Estos días el mundo recuerda con extrañeza mayo del 68. Mucha gente piensa que aquella primavera francesa fue un estrepitoso fracaso y causa de muchos males. Para otros se trata de un punto de inflexión político, social y cultural que puso en cuestión el modo de entender la vida de muchos ciudadanos de la vieja Europa. Fuese un éxito o un fracaso –puede que un poco de todo–, se convirtió en el icono de una juventud que no había vivido las penurias de la guerra y que sentía que la magnitud de sus sueños no encajaba en los viejos esquemas de sus padres.

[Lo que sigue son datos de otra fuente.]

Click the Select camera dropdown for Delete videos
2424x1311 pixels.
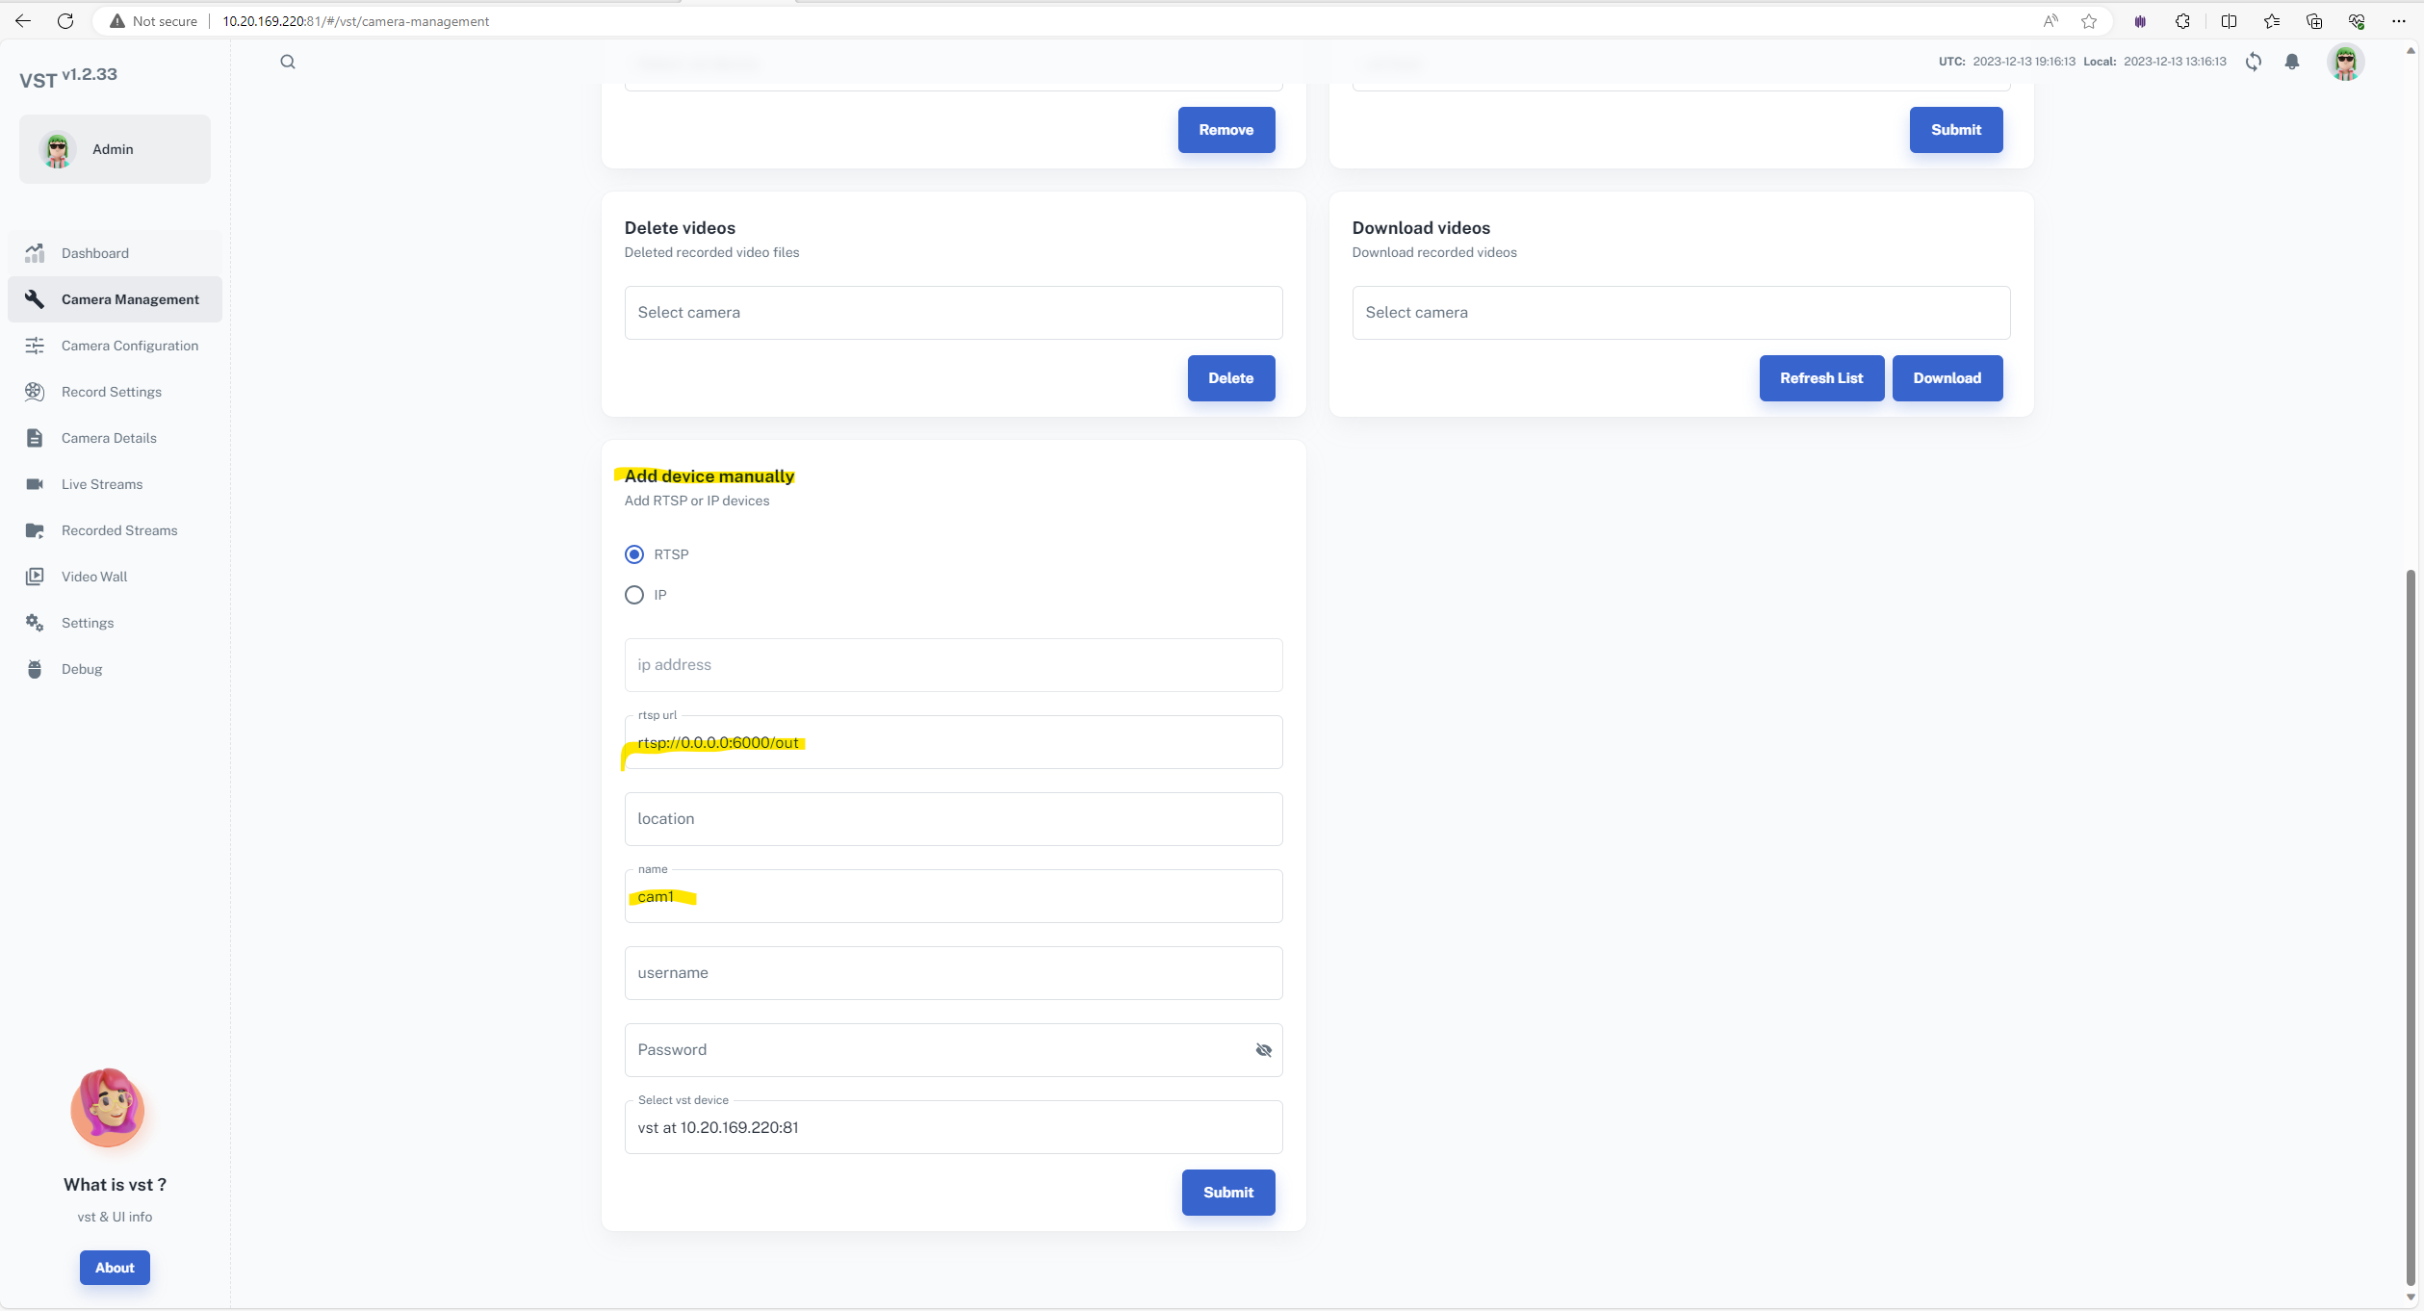coord(952,312)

Curiosamente, hace más de dos mil años, los griegos y los romanos ya se quejaban de que la juventud iba siempre a peor, que antes los jóvenes no eran así y miraban con recelo su porvenir en manos de personas inmaduras. Algo tendrá el inevitable paso de los años que inocula este virus que lleva a mirar con recelo a los hijos de cada época. Al tiempo que los jóvenes se ensimisman al admirar su fecha de nacimiento y su futuro prometedor, los mayores menosprecian su corta experiencia y su escasa sabiduría de la vida. Con más o menos matices, ahora también pasa. A veces, sin quererlo, miramos solo lo negativo, obviando que los jóvenes son producto –para bien o para mal– de los que les precedieron y que escuchar a los que vienen detrás nos ayuda a diseñar, intuir y construir el futuro entre todos.

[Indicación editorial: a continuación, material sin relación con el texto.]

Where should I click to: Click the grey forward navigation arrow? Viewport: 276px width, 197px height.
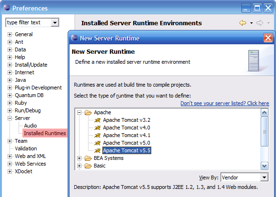[x=260, y=23]
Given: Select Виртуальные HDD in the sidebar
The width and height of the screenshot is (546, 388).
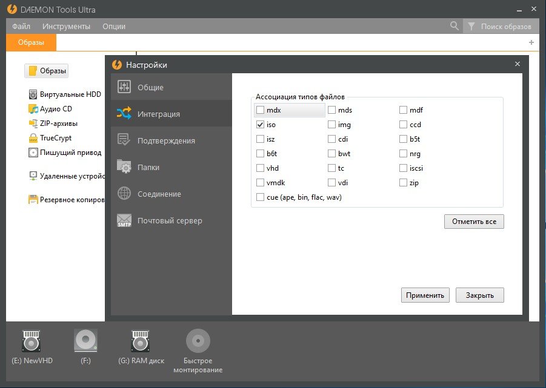Looking at the screenshot, I should point(70,94).
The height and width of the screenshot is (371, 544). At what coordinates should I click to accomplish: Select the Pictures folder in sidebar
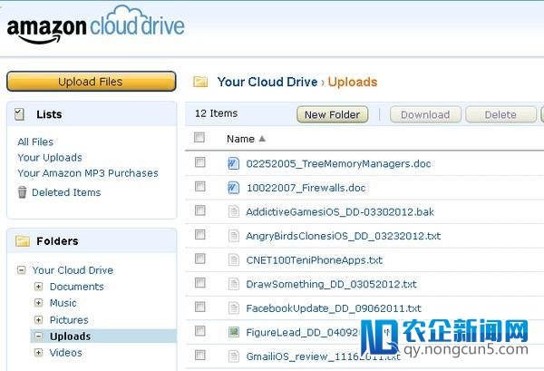tap(69, 320)
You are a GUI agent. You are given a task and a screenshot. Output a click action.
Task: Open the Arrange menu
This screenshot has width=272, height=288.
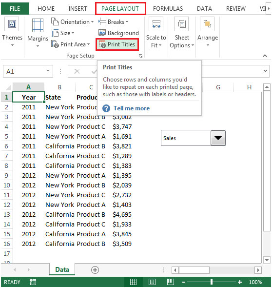pos(208,32)
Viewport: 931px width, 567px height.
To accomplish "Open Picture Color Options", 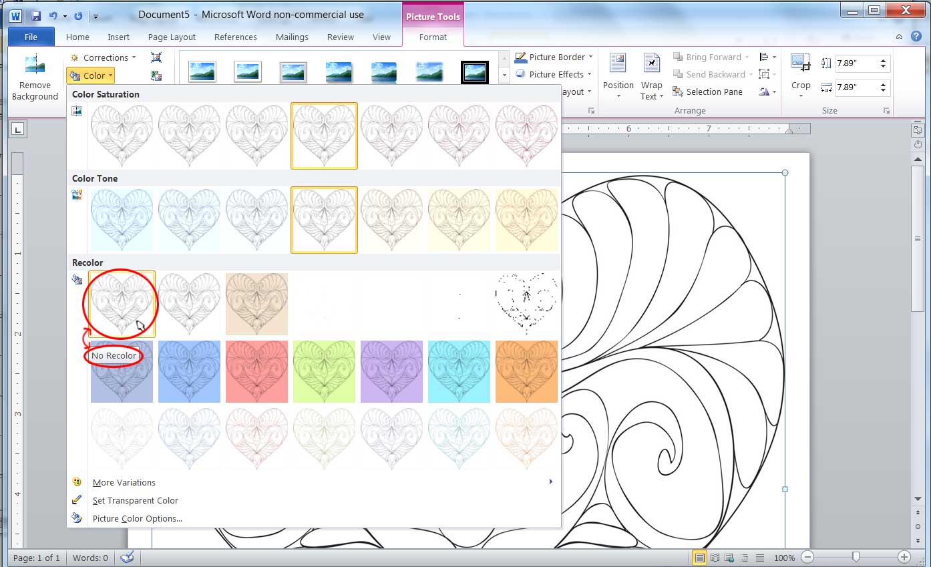I will click(x=138, y=518).
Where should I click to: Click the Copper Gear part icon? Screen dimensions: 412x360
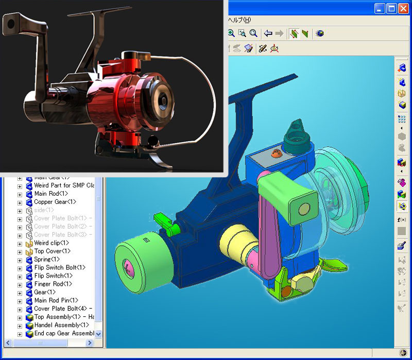click(29, 202)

Porque la juventud decadente no es la que se queja, la que viaja mucho y gasta más, la que se lo pasa bien y maneja redes sociales y tecnología cara o la que cuestiona las estructuras. Los jóvenes decadentes son los que no se hacen preguntas y no quieren vivir desde el amor, los que no sienten pasión por nada, los que se dejan engañar por los prejuicios y no son capaces de elegir, los que dan las cosas por supuestas o los que no sueñan con cambiar el mundo. Ser joven implica tener grandes horizontes, saber mirar al futuro con esperanza y no conformarse con poco. Ojalá que hoy –como hace cincuenta, y también dos mil años– siga habiendo jóvenes dispuestos a tener voz, a pensar más allá de su ombligo y a descubrir que esto de vivir merece realmente la pena.